Aim of the exercise: Please restate every record below word for word and skip the pictures.
START Provided records
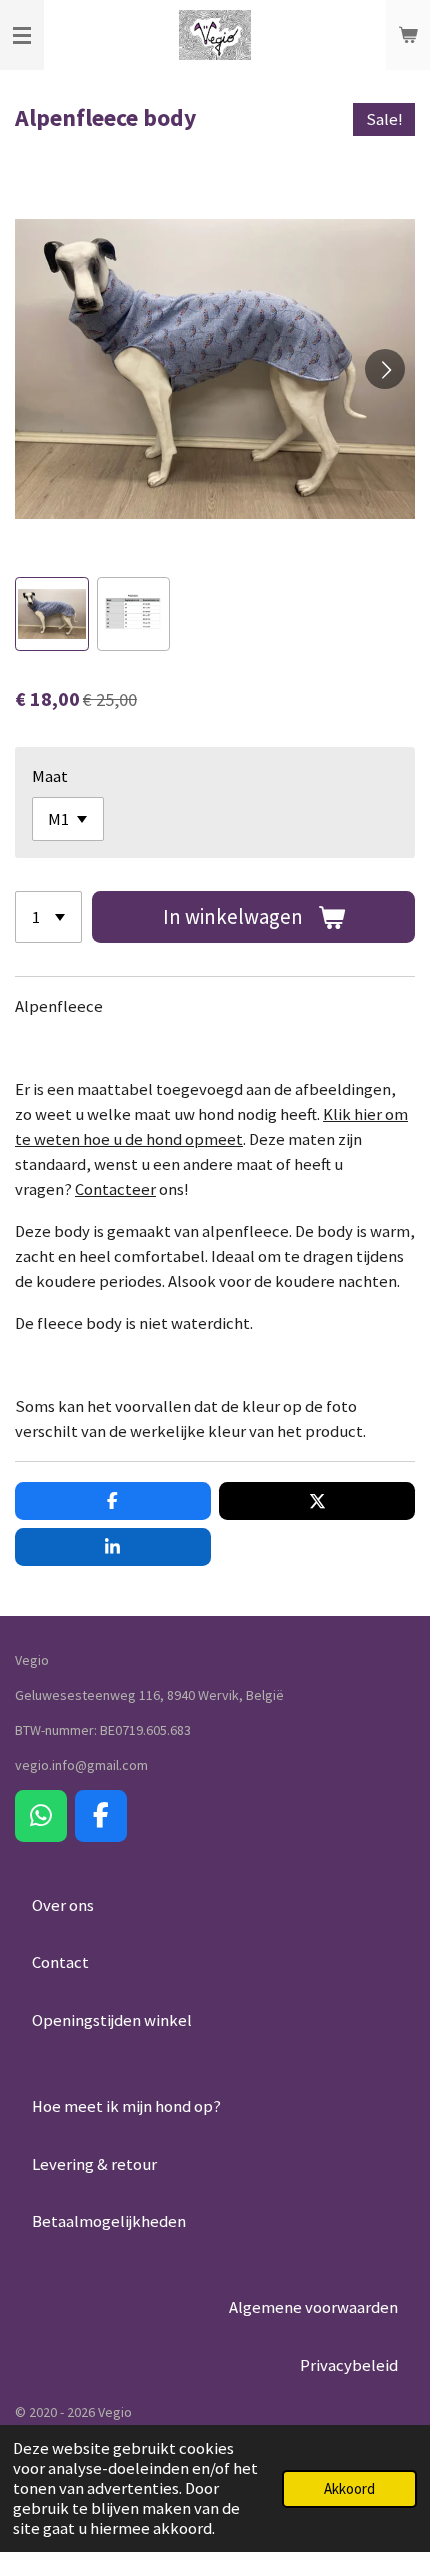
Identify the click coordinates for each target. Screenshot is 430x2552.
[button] (52, 614)
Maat (50, 776)
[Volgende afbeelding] (385, 369)
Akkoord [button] (349, 2488)
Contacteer (115, 1189)
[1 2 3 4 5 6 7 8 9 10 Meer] (48, 917)
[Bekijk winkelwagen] (408, 35)
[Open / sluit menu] (22, 35)
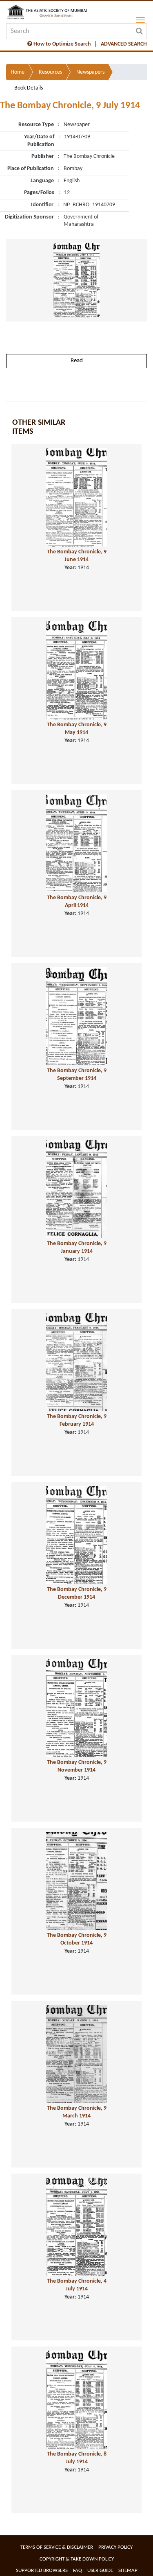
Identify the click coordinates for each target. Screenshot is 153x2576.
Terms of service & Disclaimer (56, 2547)
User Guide (100, 2570)
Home (17, 72)
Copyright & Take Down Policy (77, 2559)
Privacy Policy (115, 2547)
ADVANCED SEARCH (124, 44)
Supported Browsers (42, 2570)
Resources (50, 72)
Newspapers (90, 72)
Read (77, 361)
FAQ (77, 2570)
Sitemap (127, 2570)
END Provided records
Answer for the task:
Identify the click coordinates for each target. Screenshot is 430x2552.
[button] (52, 614)
Maat (50, 776)
[Volgende afbeelding] (385, 369)
Akkoord [button] (349, 2488)
Contacteer (115, 1189)
[1 2 3 4 5 6 7 8 9 10 Meer] (48, 917)
[Bekijk winkelwagen] (408, 35)
[Open / sluit menu] (22, 35)
Identify the click coordinates for each target. Screenshot is 153x2576.
Terms of service & Disclaimer (56, 2547)
User Guide (100, 2570)
Home (17, 72)
Copyright & Take Down Policy (77, 2559)
Privacy Policy (115, 2547)
ADVANCED SEARCH (124, 44)
Supported Browsers (42, 2570)
Resources (50, 72)
Newspapers (90, 72)
Read (77, 361)
FAQ (77, 2570)
Sitemap (127, 2570)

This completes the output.